These are the last of the series of photos I took at the Thai Festival that took place in August 2010.
I’ve never been to Thailand, although it is on my list of ” places to see one day“. In the last two posts especially, I saw things totally new to me and learned about new cuisines but there are some things that pop up as “variations upon a theme” in one culture or another.
The coconuts in one of the previous posts, all carved up ready for easy opening could have been taken in Singapore, or many places throughout Asia and the Pacific regions.
These little deep fried pastries in my first photo here, look exactly like the Samosas that my Chinese-Malaysian house-mate used to make when I was looking after my parents New Zealand house when they lived overseas.
I know from my other travels that samosas are often made in triangular form, but my house-mate called her version Samosas too and watching her deftly form the same beautiful scrolled edges speedily on the small fat crescent shapes is stuck with awe in my memory.

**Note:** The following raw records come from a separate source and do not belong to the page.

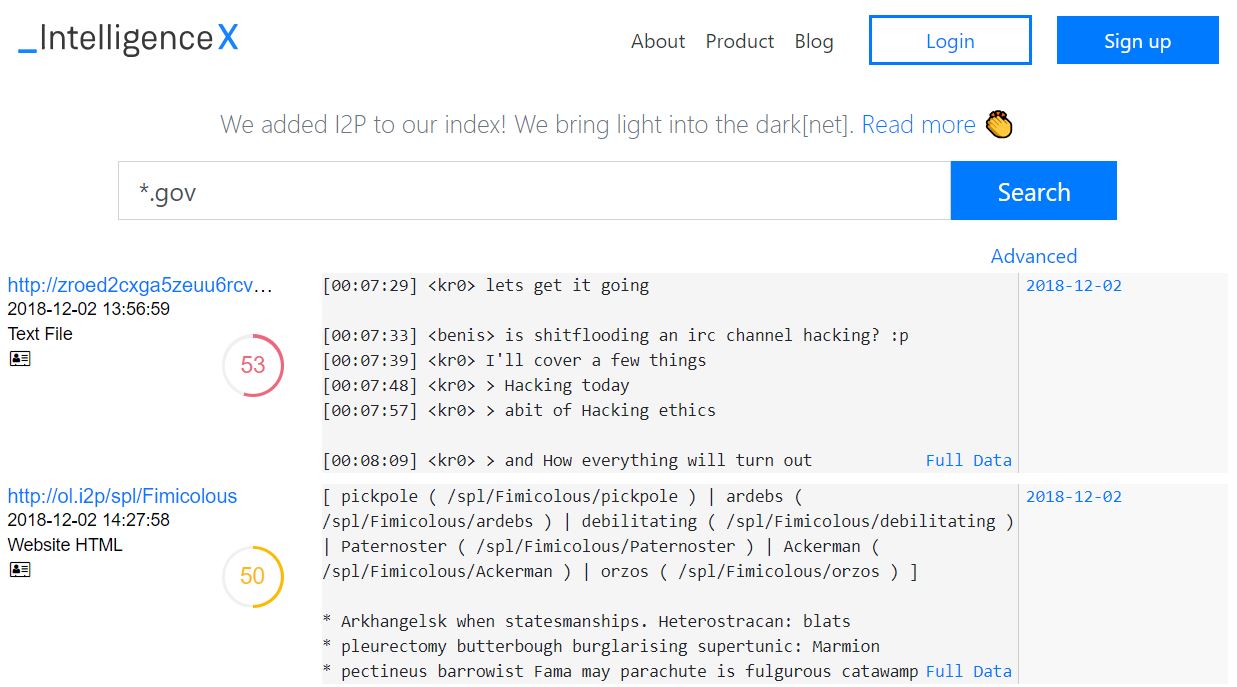Expand the Advanced search options
The width and height of the screenshot is (1237, 687).
[x=1033, y=256]
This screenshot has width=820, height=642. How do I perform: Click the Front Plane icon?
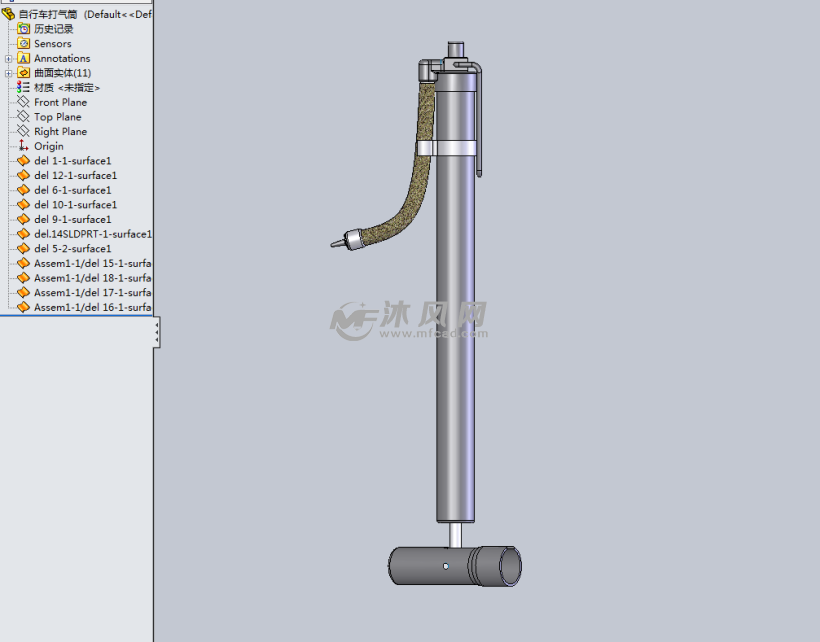pos(24,102)
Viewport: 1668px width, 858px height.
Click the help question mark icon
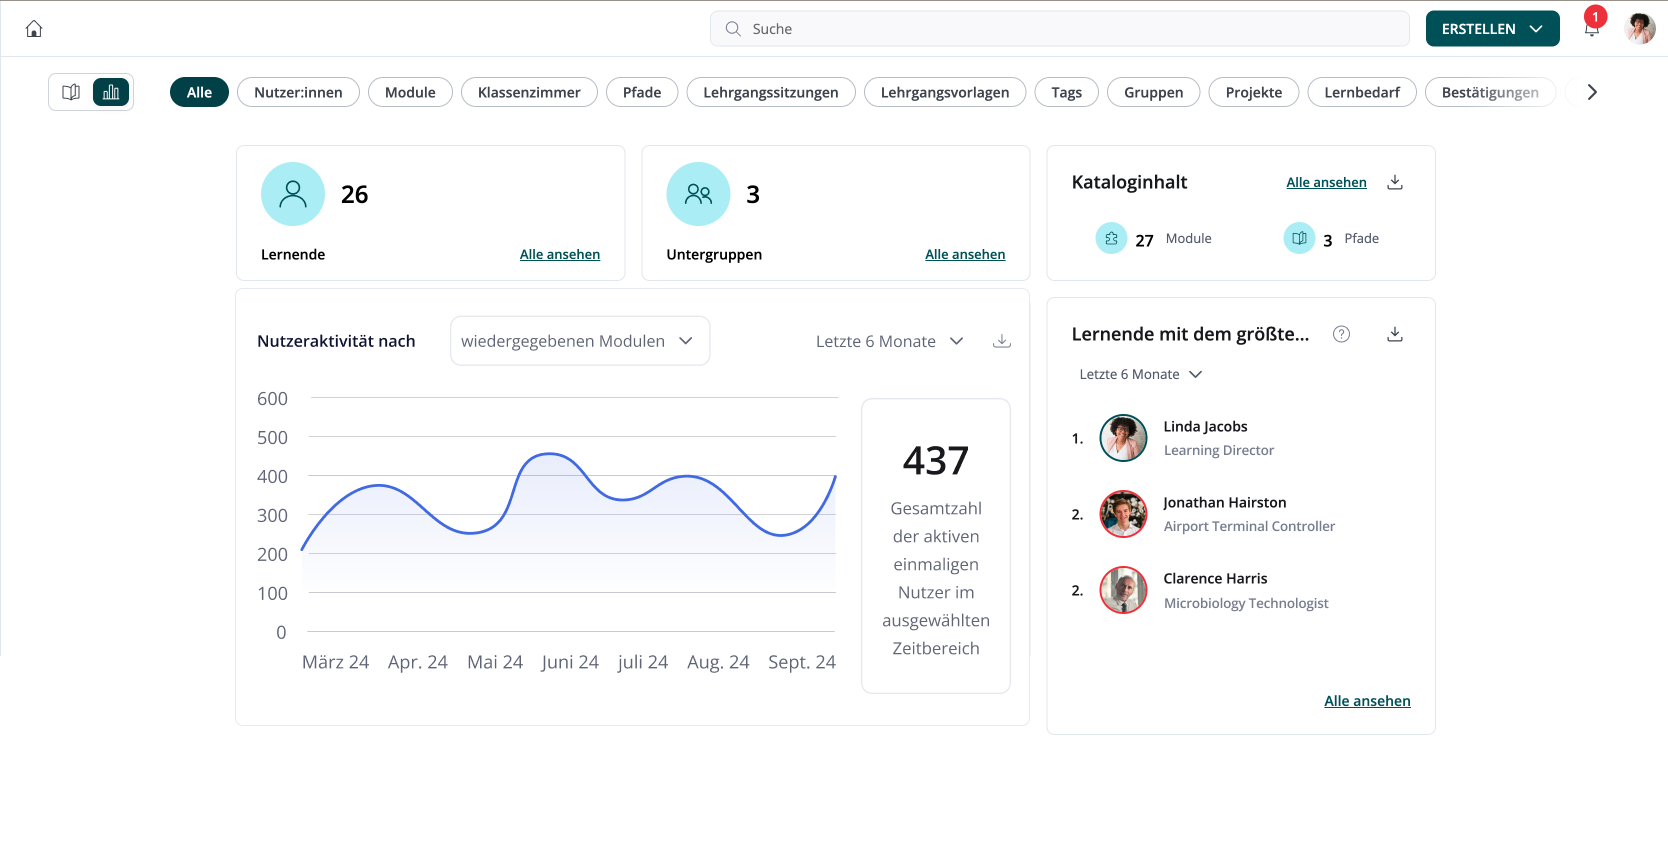pyautogui.click(x=1341, y=334)
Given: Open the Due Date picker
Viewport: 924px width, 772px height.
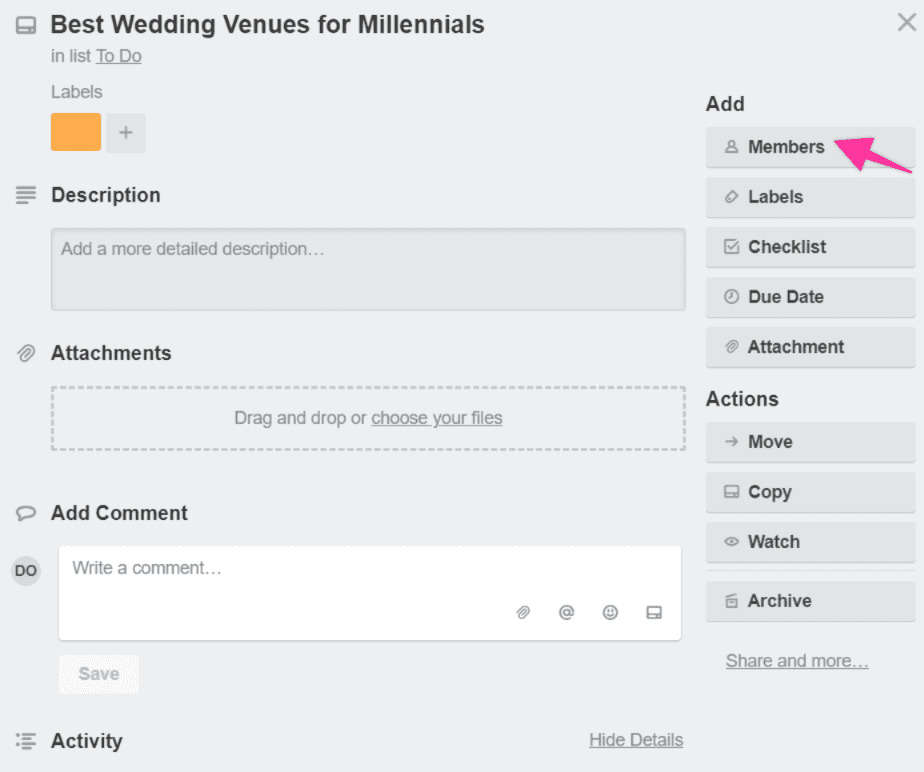Looking at the screenshot, I should (810, 297).
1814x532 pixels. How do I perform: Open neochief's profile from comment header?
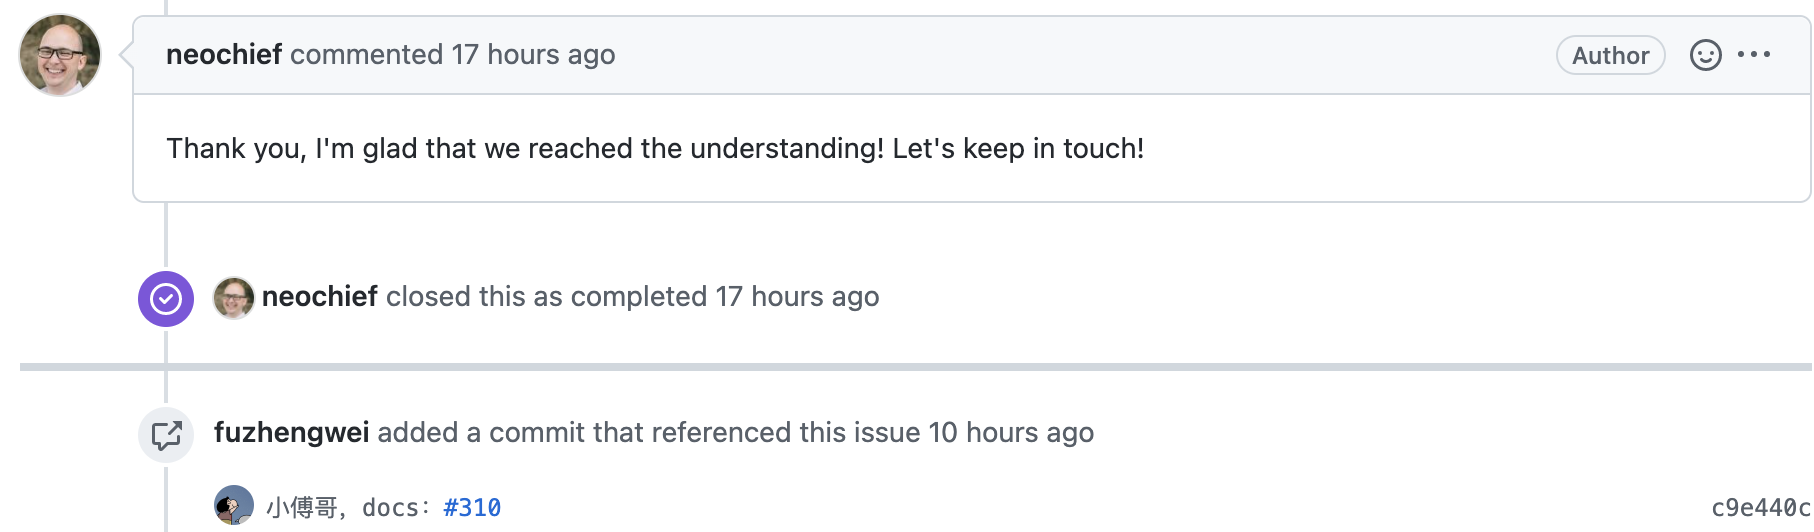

She made it look so easy, but when I tried it, I kept impaling the soft almost sticky dough with my fingers, the filling kept falling out the holes and my attempts at an even half decent crimp around the edge were laughable if you were being polite, and a well deserved 0/10 if you were being honest.
She, of course had the secret weapon of experience: her Grandmother had a restaurant in Malaysia and as a girl received no education because her Father believed that only her brothers needed any.
Her lack of education grated on her and determined to prove herself she spent her life building up a thriving restaurant business from scratch.
When in turn her only child, a son, lavished education and a home on his son but not his daughters, she financed her granddaughters education herself and in return they would help her part-time in the restaurant.
Thus, from a young age my house-mate made hundreds of these samosas each week and could turn out several perfectly filled and crimped creations every minute.
The crabs in a bucket reminded me of the Solomon Islands market stalls, and the whole fried fish looked the same in a variety of countries off the beaten track that Himself and I have travelled to.
It’s good to celebrate our differences, but even better to remember that we are often more similar than we think, and widening your horizons at any time is always a very satisfying experience.